Traceback (most recent call last):

  File "<ipython-input-9-edb25bc29817>", line 36, in <module>
    y1_pred = m.predict(np.array(x[0]).reshape(1,-1),Y_metadata=Y_metadata1)

  File "c:\users\johndoe\desktop\modules\sheffieldml-gpy-v1.9.9-0-g92f2e87\sheffieldml-gpy-92f2e87\GPy\core\gp.py", line 335, in predict
    mean, var = self._raw_predict(Xnew, full_cov=full_cov, kern=kern)

  File "c:\users\johndoe\desktop\modules\sheffieldml-gpy-v1.9.9-0-g92f2e87\sheffieldml-gpy-92f2e87\GPy\core\gp.py", line 292, in _raw_predict
    mu, var = self.posterior._raw_predict(kern=self.kern if kern is None else kern, Xnew=Xnew, pred_var=self._predictive_variable, full_cov=full_cov)

  File "c:\users\johndoe\desktop\modules\sheffieldml-gpy-v1.9.9-0-g92f2e87\sheffieldml-gpy-92f2e87\GPy\inference\latent_function_inference\posterior.py", line 276, in _raw_predict
    Kx = kern.K(pred_var, Xnew)

  File "c:\users\johndoe\desktop\modules\sheffieldml-gpy-v1.9.9-0-g92f2e87\sheffieldml-gpy-92f2e87\GPy\kern\src\kernel_slice_operations.py", line 109, in wrap
    with _Slice_wrap(self, X, X2) as s:

  File "c:\users\johndoe\desktop\modules\sheffieldml-gpy-v1.9.9-0-g92f2e87\sheffieldml-gpy-92f2e87\GPy\kern\src\kernel_slice_operations.py", line 65, in __init__
    self.X2 = self.k._slice_X(X2) if X2 is not None else X2

  File "<decorator-gen-140>", line 2, in _slice_X

  File "C:\Users\johndoe\AppData\Roaming\Python\Python37\site-packages\paramz\caching.py", line 283, in g
    return cacher(*args, **kw)

  File "C:\Users\johndoe\AppData\Roaming\Python\Python37\site-packages\paramz\caching.py", line 172, in __call__
    return self.operation(*args, **kw)

  File "c:\users\johndoe\desktop\modules\sheffieldml-gpy-v1.9.9-0-g92f2e87\sheffieldml-gpy-92f2e87\GPy\kern\src\kern.py", line 117, in _slice_X
    return X[:, self._all_dims_active]

IndexError: index 1 is out of bounds for axis 1 with size 1




Solution

  • problem

    you have defined the kernel with X of dimention (-1, 4) and Y of dimension (-1, 1) but you are giving it X_pred of dimension (1, 1) (the first element of x_pred reshaped to (1, 1))

    solution

    give the x_pred to the model for prediction (an input with dimension of (-1, 4))

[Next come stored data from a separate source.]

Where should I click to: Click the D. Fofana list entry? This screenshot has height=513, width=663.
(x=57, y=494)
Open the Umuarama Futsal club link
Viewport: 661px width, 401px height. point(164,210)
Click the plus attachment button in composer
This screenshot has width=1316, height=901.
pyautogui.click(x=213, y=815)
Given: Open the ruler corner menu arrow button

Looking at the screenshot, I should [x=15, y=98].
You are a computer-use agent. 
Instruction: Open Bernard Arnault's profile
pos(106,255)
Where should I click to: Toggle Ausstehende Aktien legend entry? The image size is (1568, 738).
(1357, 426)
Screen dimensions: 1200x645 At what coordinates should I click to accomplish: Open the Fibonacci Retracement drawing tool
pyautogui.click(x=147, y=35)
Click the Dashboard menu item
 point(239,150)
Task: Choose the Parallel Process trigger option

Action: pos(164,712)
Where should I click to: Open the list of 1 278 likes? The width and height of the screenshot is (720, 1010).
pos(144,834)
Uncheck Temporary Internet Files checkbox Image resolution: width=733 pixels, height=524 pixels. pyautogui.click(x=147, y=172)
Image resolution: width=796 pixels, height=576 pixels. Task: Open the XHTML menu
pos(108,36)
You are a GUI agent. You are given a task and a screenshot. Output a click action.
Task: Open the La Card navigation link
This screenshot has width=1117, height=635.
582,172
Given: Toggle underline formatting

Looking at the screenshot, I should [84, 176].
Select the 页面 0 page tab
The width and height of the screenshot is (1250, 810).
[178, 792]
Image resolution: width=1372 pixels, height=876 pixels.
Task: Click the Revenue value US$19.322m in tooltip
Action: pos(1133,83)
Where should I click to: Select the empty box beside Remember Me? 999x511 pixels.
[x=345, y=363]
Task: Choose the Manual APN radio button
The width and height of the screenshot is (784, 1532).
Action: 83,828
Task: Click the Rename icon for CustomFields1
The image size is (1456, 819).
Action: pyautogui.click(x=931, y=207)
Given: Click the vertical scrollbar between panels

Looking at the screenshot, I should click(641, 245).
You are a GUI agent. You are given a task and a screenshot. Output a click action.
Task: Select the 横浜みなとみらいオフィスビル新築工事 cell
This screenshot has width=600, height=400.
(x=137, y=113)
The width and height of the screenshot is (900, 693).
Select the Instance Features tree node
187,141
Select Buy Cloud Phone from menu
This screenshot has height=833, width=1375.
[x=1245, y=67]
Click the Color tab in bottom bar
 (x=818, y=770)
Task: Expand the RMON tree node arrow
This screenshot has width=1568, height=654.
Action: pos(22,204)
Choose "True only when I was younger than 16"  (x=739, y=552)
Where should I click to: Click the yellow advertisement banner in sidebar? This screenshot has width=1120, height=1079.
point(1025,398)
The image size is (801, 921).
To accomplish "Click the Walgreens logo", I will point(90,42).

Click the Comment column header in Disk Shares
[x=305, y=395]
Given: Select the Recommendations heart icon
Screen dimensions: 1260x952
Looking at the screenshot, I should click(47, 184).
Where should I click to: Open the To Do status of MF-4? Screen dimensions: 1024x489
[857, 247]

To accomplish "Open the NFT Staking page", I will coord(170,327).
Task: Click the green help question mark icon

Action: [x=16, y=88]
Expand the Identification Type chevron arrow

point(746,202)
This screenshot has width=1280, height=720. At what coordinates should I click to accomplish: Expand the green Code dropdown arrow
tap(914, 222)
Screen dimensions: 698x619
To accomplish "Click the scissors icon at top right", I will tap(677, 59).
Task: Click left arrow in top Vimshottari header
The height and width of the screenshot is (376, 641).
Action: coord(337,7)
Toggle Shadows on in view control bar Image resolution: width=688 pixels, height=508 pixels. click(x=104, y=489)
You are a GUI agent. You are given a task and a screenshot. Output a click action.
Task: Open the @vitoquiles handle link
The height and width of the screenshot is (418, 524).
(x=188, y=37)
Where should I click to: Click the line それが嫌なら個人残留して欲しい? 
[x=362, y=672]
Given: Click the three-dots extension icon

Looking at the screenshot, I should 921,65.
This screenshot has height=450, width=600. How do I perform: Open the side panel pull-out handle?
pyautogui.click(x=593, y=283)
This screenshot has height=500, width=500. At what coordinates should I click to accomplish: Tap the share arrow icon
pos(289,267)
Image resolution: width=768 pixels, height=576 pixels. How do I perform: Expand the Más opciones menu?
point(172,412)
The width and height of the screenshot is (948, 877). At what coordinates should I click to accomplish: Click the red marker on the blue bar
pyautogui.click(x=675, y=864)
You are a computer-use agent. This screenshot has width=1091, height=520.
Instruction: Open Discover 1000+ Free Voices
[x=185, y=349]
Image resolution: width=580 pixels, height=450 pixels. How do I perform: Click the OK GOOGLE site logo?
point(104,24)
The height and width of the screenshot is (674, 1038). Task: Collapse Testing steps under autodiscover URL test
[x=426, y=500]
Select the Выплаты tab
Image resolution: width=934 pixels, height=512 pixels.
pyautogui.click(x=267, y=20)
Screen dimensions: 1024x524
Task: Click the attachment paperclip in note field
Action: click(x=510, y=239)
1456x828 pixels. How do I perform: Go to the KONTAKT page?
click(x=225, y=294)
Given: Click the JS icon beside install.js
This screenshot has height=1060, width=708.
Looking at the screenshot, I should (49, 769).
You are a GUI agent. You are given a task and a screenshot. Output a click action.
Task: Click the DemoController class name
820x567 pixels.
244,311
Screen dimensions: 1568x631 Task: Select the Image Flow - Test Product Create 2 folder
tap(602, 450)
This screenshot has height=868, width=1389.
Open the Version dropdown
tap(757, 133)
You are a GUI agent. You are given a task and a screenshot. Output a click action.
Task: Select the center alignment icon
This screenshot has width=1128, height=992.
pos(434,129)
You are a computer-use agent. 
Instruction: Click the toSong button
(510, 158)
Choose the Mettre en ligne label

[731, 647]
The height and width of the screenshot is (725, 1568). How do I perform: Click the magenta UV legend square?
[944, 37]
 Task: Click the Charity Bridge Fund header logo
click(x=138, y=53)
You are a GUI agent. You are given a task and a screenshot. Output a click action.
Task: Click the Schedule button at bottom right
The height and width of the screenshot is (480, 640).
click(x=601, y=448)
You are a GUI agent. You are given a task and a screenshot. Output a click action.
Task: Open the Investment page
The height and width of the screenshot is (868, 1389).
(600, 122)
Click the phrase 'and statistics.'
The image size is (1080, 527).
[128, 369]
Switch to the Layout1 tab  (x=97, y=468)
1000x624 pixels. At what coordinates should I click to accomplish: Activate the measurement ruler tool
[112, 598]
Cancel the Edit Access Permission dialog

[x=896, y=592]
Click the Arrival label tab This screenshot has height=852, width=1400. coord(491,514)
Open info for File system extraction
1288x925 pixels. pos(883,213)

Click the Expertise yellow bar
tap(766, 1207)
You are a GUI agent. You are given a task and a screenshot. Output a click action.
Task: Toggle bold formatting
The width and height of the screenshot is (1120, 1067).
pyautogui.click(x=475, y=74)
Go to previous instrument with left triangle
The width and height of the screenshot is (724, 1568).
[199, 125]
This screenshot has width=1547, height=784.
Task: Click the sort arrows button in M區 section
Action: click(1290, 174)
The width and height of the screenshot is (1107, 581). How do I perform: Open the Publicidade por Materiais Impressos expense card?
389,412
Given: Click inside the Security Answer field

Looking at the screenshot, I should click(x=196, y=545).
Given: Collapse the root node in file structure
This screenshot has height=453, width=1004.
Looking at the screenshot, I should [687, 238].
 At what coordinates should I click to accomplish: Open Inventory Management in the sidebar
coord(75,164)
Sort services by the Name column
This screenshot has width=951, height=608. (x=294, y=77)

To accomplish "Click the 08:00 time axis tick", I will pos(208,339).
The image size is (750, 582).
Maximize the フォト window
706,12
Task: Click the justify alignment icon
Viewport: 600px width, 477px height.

    Y_metadata1 = {'output_index': np.array([[0]])}
    y1_pred = m.predict(np.array(x_pred).reshape(1,-1), Y_metadata=Y_metadata1)
    

    DIY

    before executing your codes together try to run them seperatly and debug them easily, then you can make your code small and clean. the example below is the debug code of your problem

    Y_metadata1 = {'output_index': np.array([[0]])}
    a = np.array(x_pred[0]).reshape(1,-1)
    print(a.shape)
    y1_pred = m.predict(a,Y_metadata=Y_metadata1)
    

    the output is (1,1) and the error, which makes it obvious the error is from input dimension.

    Reading errors also help, your error says, in kern.K(pred_var, Xnew) there is a problem, so the error is probably from kernel, then it says its from X[:, self._all_dims_active] so the error is probably from X dimensions. then with a little experiment with x dimension you will get the idea.

    hopefully after 7 days this would help!